→ **Provided data**
BEGIN
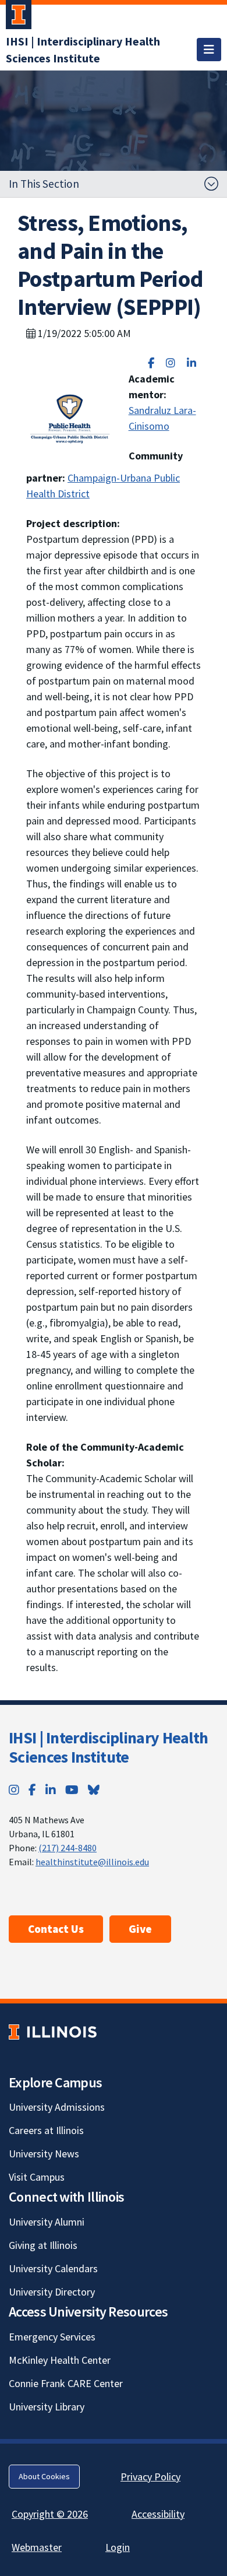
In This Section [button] (44, 184)
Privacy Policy (150, 2476)
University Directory (52, 2291)
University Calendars (53, 2268)
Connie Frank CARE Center (66, 2383)
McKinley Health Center (60, 2360)
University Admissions (57, 2107)
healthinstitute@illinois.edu (92, 1862)
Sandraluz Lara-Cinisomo (162, 418)
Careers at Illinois (46, 2130)
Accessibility (158, 2514)
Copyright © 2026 (50, 2514)
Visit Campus (37, 2177)
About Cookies (44, 2476)
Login (117, 2547)
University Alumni (46, 2221)
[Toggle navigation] (209, 49)
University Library (46, 2406)
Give (140, 1929)
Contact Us (56, 1929)
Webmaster (37, 2547)
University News (44, 2153)
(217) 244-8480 (67, 1848)
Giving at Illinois (43, 2245)
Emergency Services (52, 2336)
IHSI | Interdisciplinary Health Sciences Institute (108, 1747)
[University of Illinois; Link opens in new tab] (53, 2032)
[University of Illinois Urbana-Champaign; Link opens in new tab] (18, 17)
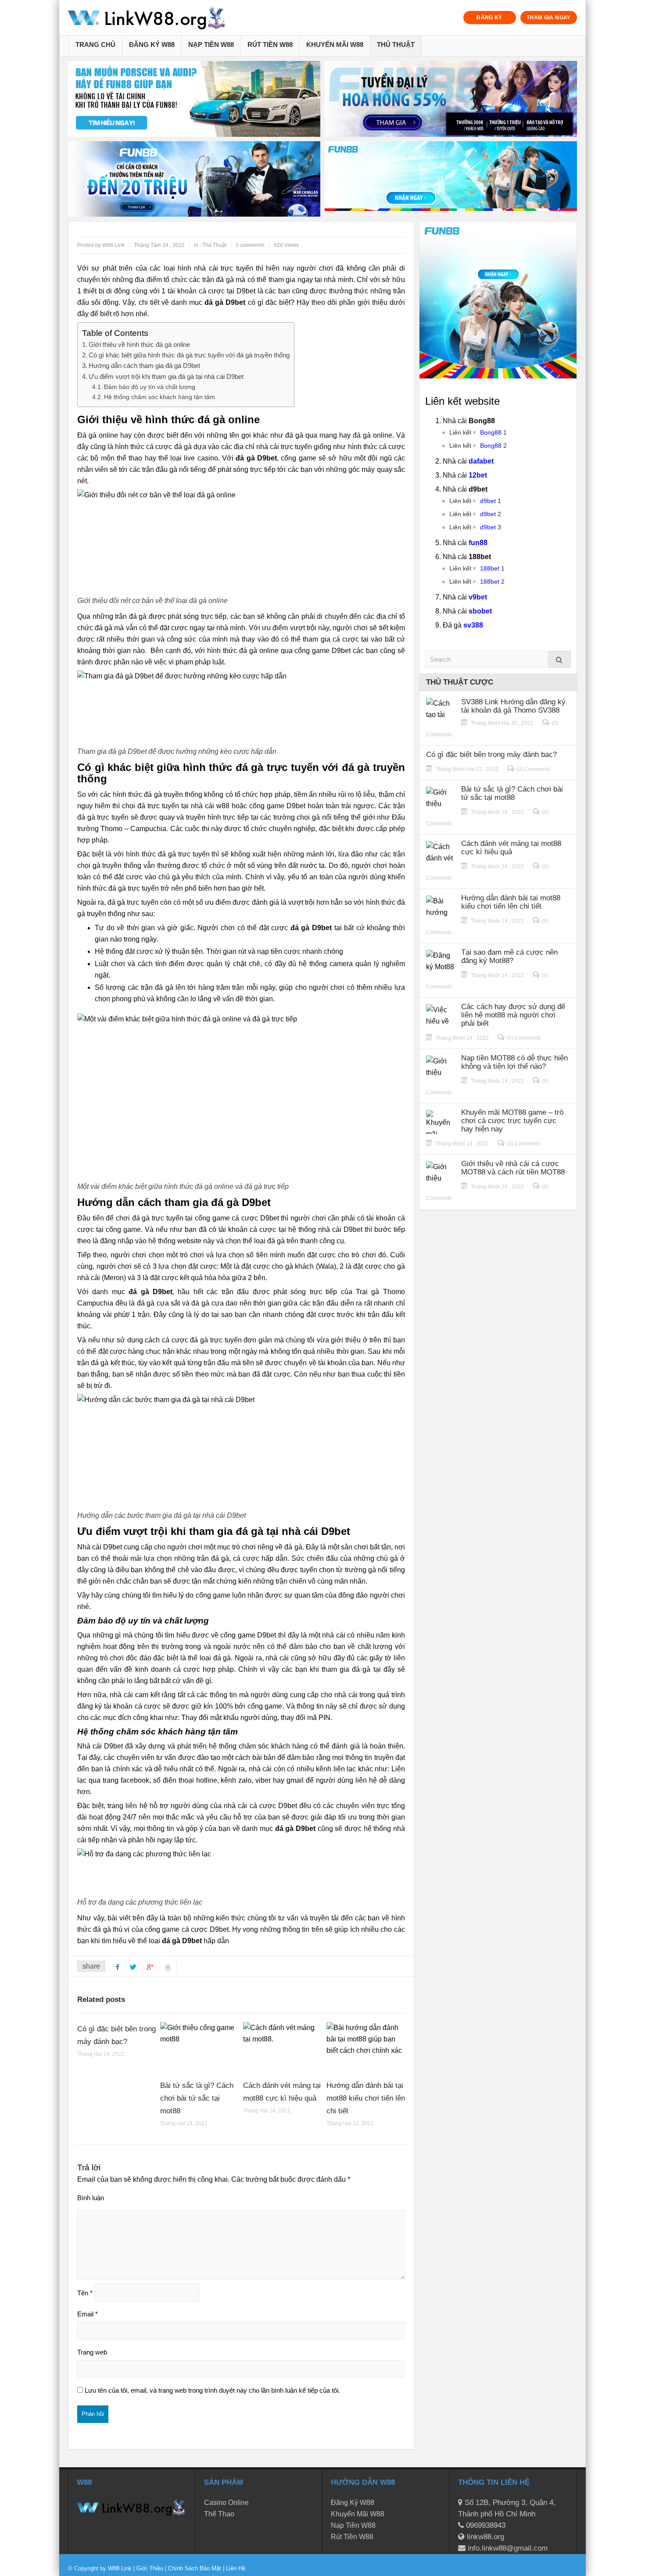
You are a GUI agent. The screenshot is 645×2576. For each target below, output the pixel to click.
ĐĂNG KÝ (489, 17)
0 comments (250, 245)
END
→ **Task details**
Within the material above, copy exactly the lines from the line that holds "Accessibility (158, 2514)" up to and including the line that holds "[University of Illinois;".

→ **Worked solution**
Accessibility (158, 2514)
Copyright © 2026 (50, 2514)
Visit Campus (37, 2177)
About Cookies (44, 2476)
Login (117, 2547)
University Alumni (46, 2221)
[Toggle navigation] (209, 49)
University Library (46, 2406)
Give (140, 1929)
Contact Us (56, 1929)
Webmaster (37, 2547)
University News (44, 2153)
(217) 244-8480 (67, 1848)
Giving at Illinois (43, 2245)
Emergency Services (52, 2336)
IHSI | Interdisciplinary Health Sciences Institute (108, 1747)
[University of Illinois; Link opens in new tab] (53, 2032)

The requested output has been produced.